In this chapter Dan describes how to read the fundamental flow metrics off a Cumulative Flow Diagram, like Work in Progress, Cycle Time and Throughput. The vertical distance between any two lines is the total Work in Progress (between the two states represented by those lines). The slope of any line between two time points is the Exact Average Arrival Rate into the state succeeding that line. In particular Dan underlines how the horizontal difference between any two lines represent the Approximate Average Cycle Time (for the items flowing between those two lines). Notice that this is an approximate average. This is so important that it is worth repeating: The horizontal difference between any two lines represents the Approximate Average Cycle Time. This approximation is better the more the assumptions of Little’s Law are guaranteed.

These techniques for reading the metrics off a Cumulative Flow Diagram are entirely applicable to TameFlow.

Chapter 6 Interpreting Cumulative Flow Diagrams

In this interesting chapter, Dan reveals how to detect problems “at a glance,” just by looking at a Cumulative Flow Diagram. Typical patterns and shapes that may develop on a Cumulative Flow Diagram reveal common flow problems and process dysfunctions. The caveat, though, is that any interpretation must be done with consideration to the context it represents.

The purpose of a Cumulative Flow Diagram is not to find a shortcut to diagnose hypothetical process problems. The purpose of a Cumulative Flow Diagram is to trigger the right questions about the process, trigger them sooner, and suggest improvement actions.

To have an idea of what to look for, Dan presents and describes some specific shapes and patterns:

  • Mismatched arrivals and departures
  • Flat lines
  • Stair steps
  • Bulging bands
  • Disappearing bands
  • S-Curves
  • “Boring” Cumulative Flow Diagrams

Finally Dan expresses concerns about using Cumulative Flow Diagrams to identify bottlenecks in the process. Cumulative Flow Diagrams should not be used to identify bottlenecks. Dan claims that the best use of Cumulative Flow Diagrams is simply to trigger the right questions.

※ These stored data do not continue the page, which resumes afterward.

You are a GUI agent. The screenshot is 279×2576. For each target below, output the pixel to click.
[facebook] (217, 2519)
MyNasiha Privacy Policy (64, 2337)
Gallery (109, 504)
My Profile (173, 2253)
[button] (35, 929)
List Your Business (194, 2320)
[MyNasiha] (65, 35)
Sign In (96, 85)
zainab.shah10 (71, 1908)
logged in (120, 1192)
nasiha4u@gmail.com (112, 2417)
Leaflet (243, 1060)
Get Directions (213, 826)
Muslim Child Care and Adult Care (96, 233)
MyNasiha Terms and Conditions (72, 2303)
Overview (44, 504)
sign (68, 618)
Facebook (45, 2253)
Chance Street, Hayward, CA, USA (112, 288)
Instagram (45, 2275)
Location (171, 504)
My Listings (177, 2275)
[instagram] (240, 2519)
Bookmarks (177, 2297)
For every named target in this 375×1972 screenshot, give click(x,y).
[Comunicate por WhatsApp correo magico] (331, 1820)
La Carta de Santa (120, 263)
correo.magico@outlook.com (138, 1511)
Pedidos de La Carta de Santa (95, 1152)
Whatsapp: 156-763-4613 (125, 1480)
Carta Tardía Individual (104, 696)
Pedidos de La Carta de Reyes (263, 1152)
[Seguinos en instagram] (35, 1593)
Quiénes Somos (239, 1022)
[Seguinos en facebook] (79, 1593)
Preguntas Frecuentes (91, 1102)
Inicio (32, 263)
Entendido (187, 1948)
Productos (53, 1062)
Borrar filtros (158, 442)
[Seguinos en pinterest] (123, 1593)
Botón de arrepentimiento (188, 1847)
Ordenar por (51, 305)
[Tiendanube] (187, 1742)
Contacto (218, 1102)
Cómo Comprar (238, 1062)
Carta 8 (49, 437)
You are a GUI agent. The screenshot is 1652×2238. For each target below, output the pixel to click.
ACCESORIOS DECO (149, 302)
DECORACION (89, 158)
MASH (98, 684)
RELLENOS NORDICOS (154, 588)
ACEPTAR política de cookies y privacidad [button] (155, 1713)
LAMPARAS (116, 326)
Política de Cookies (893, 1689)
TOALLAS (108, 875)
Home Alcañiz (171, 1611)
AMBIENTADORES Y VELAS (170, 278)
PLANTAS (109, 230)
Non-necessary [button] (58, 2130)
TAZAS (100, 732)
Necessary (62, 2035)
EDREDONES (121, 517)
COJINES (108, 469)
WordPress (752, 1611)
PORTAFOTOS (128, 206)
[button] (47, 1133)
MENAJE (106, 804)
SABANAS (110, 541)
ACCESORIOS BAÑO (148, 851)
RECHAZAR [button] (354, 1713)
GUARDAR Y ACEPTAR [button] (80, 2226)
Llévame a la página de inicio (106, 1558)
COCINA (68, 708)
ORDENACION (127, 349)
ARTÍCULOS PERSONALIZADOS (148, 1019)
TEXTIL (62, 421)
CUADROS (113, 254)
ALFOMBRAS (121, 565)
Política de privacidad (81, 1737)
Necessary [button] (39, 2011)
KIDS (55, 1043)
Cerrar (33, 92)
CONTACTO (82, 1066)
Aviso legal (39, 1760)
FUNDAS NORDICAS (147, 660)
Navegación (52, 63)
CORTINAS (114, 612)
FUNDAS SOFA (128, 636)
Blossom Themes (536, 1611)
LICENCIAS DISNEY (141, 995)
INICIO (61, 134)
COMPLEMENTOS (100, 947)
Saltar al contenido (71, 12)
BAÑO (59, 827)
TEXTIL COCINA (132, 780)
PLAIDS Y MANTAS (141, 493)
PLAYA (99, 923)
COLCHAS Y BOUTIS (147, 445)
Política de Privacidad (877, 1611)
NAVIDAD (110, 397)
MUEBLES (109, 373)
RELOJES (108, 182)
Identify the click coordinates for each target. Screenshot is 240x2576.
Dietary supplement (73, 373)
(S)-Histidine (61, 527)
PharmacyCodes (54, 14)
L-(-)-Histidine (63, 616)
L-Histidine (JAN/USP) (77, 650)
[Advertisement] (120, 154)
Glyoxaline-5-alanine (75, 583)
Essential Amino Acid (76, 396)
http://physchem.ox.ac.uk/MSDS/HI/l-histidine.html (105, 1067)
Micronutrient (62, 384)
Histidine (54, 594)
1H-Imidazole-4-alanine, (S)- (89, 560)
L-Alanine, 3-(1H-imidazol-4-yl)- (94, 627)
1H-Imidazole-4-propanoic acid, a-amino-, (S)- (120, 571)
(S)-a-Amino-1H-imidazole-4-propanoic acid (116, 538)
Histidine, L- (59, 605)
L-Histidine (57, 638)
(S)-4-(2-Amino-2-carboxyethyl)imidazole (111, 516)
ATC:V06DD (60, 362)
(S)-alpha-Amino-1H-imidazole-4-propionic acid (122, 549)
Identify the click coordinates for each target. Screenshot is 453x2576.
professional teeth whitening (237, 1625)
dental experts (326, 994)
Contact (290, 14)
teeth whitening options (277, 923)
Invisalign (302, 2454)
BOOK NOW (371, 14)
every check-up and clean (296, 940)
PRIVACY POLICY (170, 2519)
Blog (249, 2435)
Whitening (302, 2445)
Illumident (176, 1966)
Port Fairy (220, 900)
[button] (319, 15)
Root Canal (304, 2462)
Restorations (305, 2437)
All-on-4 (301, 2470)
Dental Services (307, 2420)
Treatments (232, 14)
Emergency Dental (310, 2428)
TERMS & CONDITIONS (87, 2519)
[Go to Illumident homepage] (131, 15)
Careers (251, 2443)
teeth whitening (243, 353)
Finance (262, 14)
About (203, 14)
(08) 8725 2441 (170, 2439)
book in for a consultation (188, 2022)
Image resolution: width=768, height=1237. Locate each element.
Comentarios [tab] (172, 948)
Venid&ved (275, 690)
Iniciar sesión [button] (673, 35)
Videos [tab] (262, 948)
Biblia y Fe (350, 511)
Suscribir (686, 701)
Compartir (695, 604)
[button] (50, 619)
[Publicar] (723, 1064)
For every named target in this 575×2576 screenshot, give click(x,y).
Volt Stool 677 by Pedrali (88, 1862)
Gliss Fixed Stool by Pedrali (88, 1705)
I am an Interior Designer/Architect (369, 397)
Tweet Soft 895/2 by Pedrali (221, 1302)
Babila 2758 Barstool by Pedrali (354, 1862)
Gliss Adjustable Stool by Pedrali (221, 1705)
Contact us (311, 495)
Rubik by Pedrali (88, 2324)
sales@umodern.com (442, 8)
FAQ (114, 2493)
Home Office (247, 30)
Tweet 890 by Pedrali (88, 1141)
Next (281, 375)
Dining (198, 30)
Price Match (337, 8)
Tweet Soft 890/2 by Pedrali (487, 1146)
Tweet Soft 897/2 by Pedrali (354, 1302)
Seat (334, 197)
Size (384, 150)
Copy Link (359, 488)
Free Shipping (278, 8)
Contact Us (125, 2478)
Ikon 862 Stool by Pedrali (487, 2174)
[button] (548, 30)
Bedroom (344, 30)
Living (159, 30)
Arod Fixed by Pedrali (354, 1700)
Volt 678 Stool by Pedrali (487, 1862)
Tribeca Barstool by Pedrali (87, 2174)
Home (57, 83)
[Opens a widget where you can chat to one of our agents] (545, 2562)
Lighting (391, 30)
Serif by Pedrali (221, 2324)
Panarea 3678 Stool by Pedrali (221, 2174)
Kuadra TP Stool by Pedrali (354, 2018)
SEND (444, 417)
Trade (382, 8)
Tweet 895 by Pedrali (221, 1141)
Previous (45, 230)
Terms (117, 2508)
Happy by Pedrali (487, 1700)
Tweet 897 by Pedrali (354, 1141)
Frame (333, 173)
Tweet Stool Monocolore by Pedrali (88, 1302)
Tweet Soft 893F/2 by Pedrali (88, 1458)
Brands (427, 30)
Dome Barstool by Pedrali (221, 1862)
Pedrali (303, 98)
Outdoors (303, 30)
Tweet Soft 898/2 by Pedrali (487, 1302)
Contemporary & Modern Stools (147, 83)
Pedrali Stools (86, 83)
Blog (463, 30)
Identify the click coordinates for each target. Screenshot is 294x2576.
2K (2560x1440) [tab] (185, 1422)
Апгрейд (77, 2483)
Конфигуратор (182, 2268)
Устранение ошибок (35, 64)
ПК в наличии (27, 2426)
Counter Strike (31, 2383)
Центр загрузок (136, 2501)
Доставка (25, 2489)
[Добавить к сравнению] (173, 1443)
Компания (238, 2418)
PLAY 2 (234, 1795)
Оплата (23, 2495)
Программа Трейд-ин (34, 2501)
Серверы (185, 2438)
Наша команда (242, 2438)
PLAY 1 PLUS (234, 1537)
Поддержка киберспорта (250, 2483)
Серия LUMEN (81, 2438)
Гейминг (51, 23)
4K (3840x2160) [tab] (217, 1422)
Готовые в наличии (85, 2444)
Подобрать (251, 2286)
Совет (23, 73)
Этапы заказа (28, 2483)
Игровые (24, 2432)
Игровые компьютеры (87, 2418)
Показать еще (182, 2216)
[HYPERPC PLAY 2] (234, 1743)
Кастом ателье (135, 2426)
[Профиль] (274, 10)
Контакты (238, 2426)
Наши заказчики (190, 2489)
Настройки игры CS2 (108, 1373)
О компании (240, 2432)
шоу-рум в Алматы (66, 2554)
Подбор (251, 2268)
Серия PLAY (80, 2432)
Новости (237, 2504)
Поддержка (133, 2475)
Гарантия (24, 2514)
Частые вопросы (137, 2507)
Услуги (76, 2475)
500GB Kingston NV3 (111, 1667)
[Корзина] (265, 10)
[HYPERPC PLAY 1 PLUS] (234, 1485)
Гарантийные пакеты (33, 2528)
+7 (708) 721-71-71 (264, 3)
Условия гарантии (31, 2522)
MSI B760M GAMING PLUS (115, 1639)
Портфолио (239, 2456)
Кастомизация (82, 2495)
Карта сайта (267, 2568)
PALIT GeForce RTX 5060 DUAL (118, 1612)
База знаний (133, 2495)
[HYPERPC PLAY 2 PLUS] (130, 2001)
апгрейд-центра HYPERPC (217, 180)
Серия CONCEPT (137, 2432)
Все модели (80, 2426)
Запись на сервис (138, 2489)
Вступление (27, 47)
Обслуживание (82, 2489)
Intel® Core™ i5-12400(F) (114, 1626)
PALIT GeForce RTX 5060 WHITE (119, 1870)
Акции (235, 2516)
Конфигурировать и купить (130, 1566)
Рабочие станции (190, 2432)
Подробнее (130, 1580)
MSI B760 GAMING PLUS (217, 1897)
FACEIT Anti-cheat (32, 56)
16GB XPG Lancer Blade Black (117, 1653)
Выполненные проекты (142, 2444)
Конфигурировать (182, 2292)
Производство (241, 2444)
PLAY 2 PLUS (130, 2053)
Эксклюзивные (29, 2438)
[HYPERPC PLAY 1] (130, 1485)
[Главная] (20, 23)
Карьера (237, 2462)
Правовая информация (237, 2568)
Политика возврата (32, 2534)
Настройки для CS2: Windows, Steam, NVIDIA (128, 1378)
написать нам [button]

This critique, about not using Cumulative Flow Diagrams to identify bottlenecks, is absolutely shared with TameFlow. In fact, TameFlow offers another means in order to identify the constraint of a (stable) process: by examining the average Cycle Time per work state. The work state that has the largest average Cycle Time is (most likely) the constraint of the process.

All in all, Dan’s description of Cumulative Flow Diagrams is superb and a should be considered as fundamental knowledge for effectively dealing with the Operational Flow of TameFlow.